Semangat Misionaris Organisasi Protestan Mainline mulai memudar menjelang akhir 19th Century, dan banyak orang yang berbicara atas nama imigran Tiongkok mundur, “menjadi kurang berinvestasi untuk membalikkan gelombang pengucilan,” kata Chang.
Rasisme yang diarahkan pada orang Asia -Amerika, konstan selama lebih dari satu setengah abad, mungkin mengapa kita tidak mendengar lebih banyak tentang imigrasi Tiongkok. “Karena itu tidak cocok dengan narasi kemajuan Amerika, saya pikir kadang -kadang dilupakan, atau ditinggalkan,” kata Chang.

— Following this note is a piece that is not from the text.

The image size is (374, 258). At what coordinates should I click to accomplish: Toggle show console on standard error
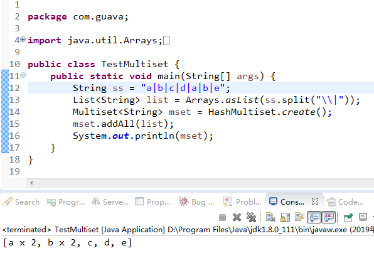coord(329,217)
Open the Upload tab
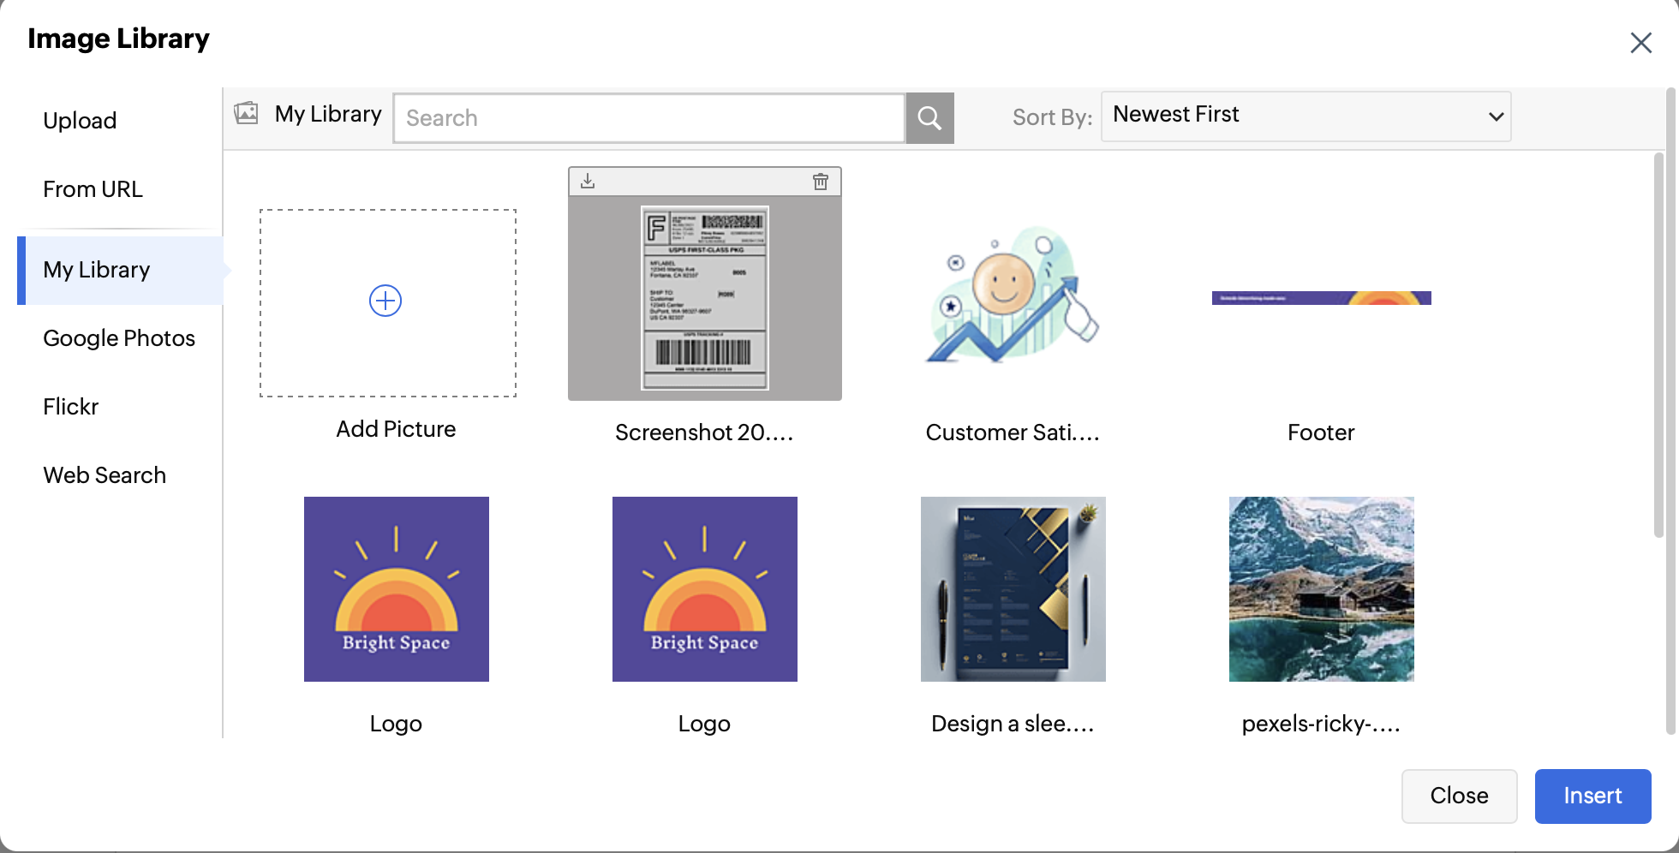 [x=80, y=121]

Ini juga telah dikaburkan oleh imigrasi Tiongkok, aliran yang patah oleh pengecualian bertahun -tahun. Gereja Cina-Amerika saat ini Seringkali lebih konservatif secara teologis dan kurang peduli dengan politik daripada yang dialami oleh imigran abad 19. “Ini adalah gerakan asli denominasi gaya Cina, jika Anda benar-benar dapat menyebutnya begitu,” kata Tseng, yang mencatat bahwa beberapa orang Kristen Tionghoa yang lebih muda lebih liberal.
Tetapi ketika pengalaman Cina tentang agama Kristen di Amerika terus berevolusi, Luo, Tseng, Haddad dan penulis lain telah meletakkan spidol – pengingat kuat tentang cara keyakinan, ras, kefanatikan dan politik yang membentuk imigran, meninggalkan tanda yang tak terhapuskan di Amerika.